We have a apache_log parser. We tried several whay to parse the bot true a list of bots ( bot_list ). But without success. We tried comparing two lists, but the bot comes or is not a list.
What we want to achieve is that the bot first goes through a bot_list. So that only the bots coming through that are not in the bot_list.
log = apache_log(lines)
for r in log:
bot = r['bot']
bot_list = [ "Googlebot/2.1",
"AhrefsBot/5.0",
"bingbot/2.0",
"DotBot/1.1",
"MJ12bot/v1.4.5",
"SearchmetricsBot",
"YandexBot/3.0",
]
It is working for one bot on this way.
bot = r['bot'].strip()
if not bot.startswith("Googlebot/2.1"):
This is so to say our filter, bot.startwith. But how can we achieve that the goes first through the bot_list?

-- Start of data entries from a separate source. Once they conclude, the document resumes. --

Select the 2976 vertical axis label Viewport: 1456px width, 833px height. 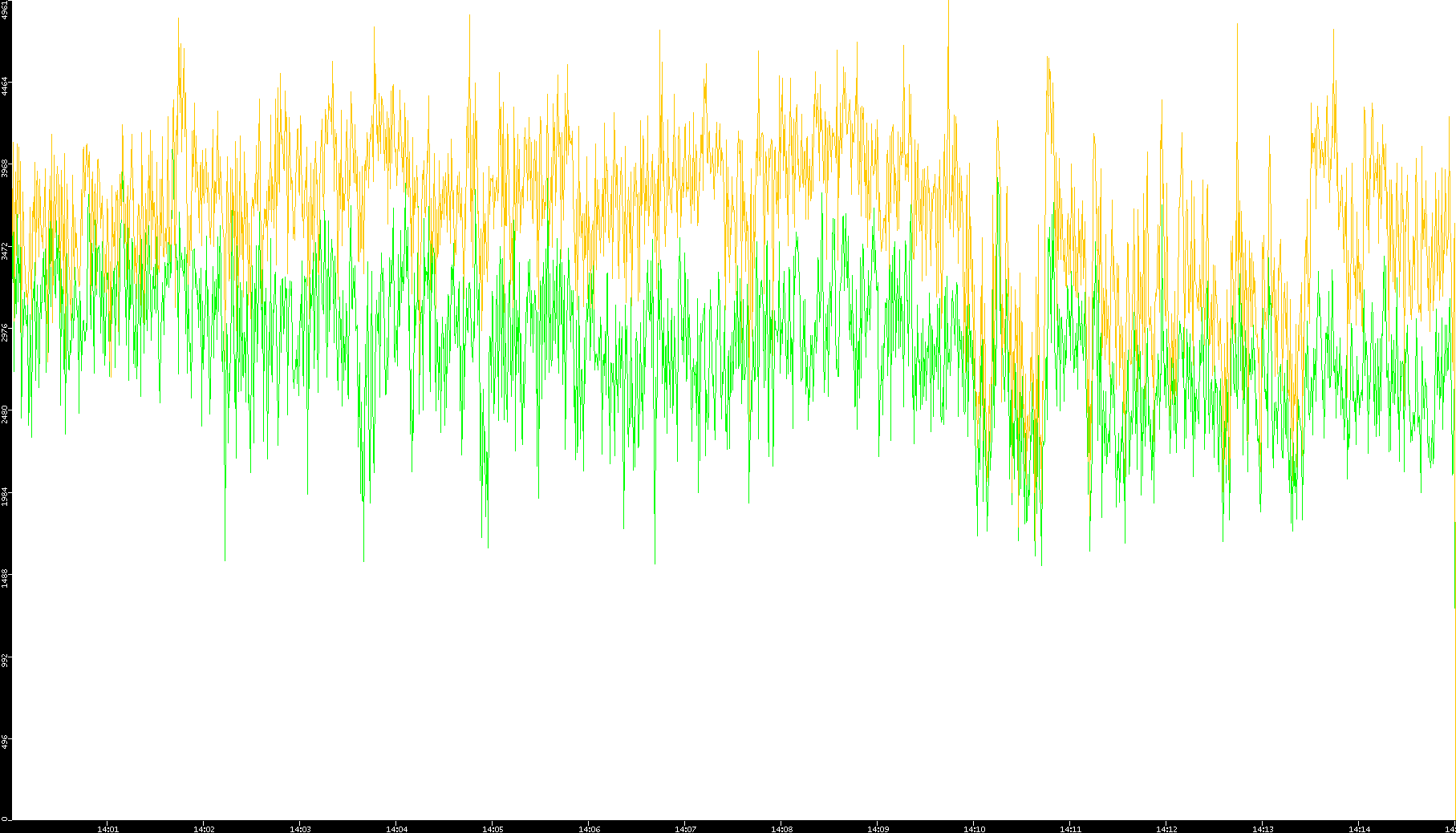click(x=6, y=332)

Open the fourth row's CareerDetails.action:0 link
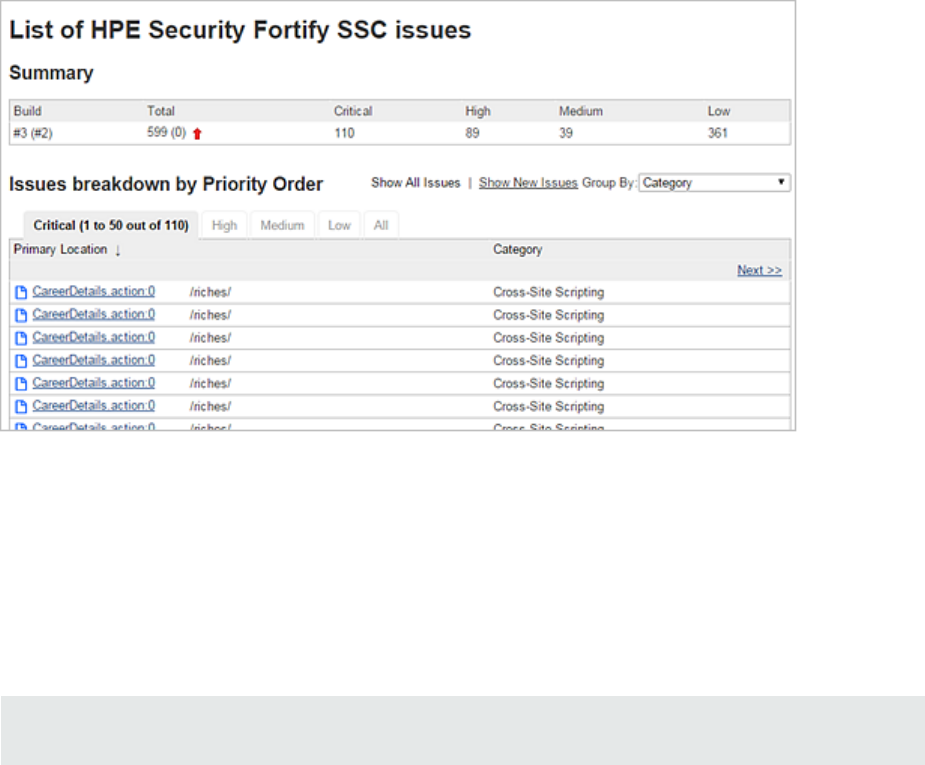tap(94, 360)
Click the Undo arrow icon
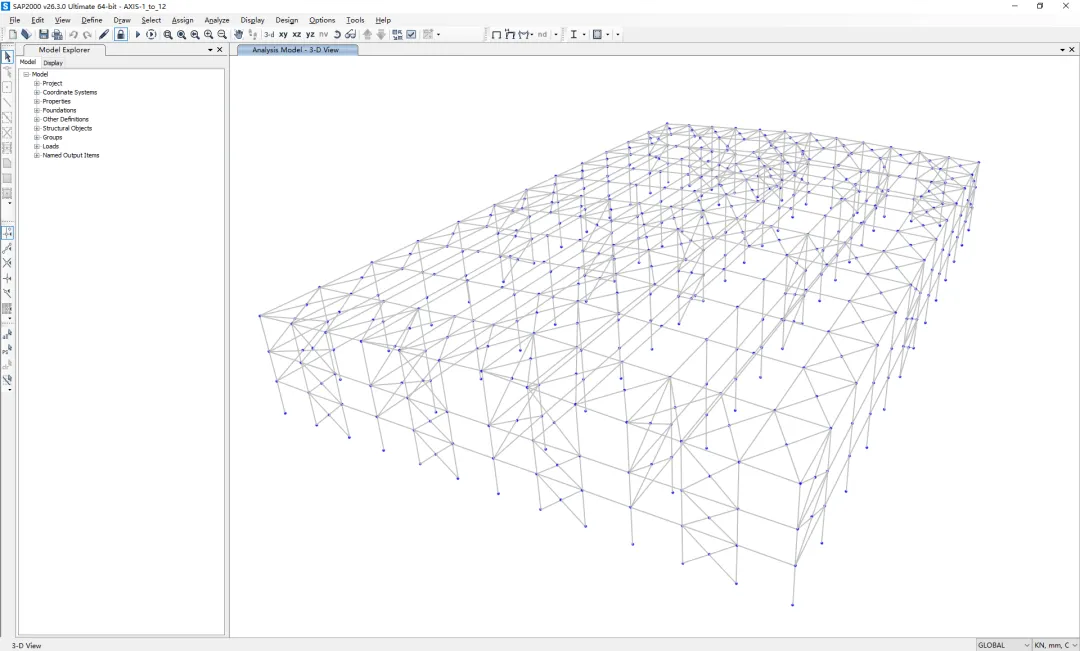The height and width of the screenshot is (651, 1080). click(73, 34)
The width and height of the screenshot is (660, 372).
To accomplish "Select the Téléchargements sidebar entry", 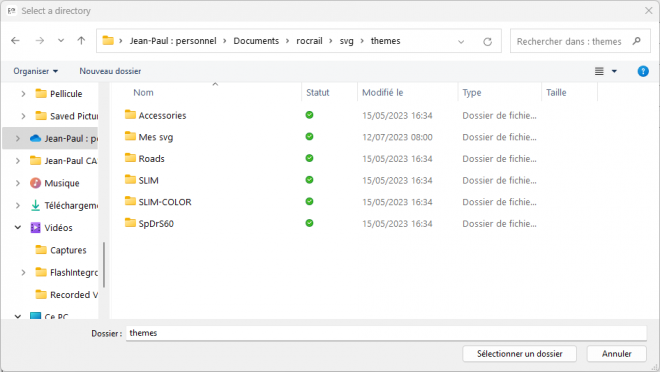I will point(64,205).
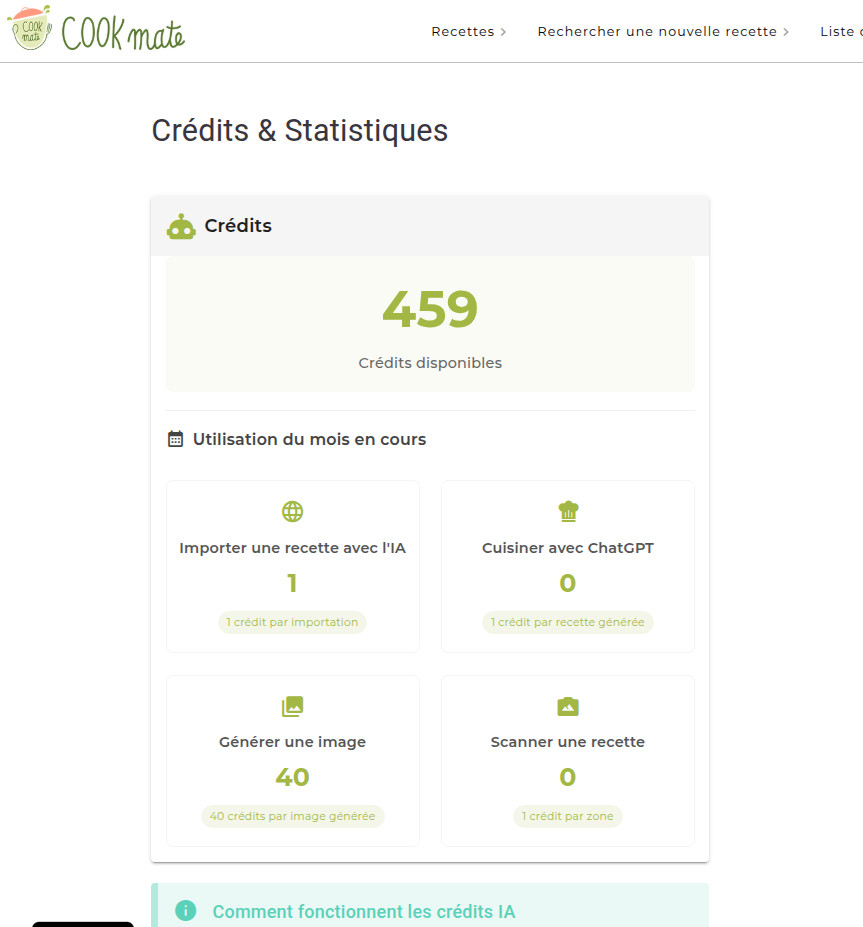Open Rechercher une nouvelle recette menu
This screenshot has height=927, width=863.
point(657,32)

Hope someone can bring us in the right direction?
If I understand your problem, you may want to check if bot is not in the bot_list. I would suggest to get the bot name from the logfile:
bot_name = r["bot"].split(" ")[22]
if bot_name not in bot_list:
Let 22 be the position of the UserAgent in your logfile, which you might have already customized.
If the position is not clear you can use a function:
if not len(filter(lambda x: x in r["bot"], bot_list)):
Which is the same as
return_list = []
for i in bot_list:
if i in r["bot"]:
return_list.append(i)
return len(return_list)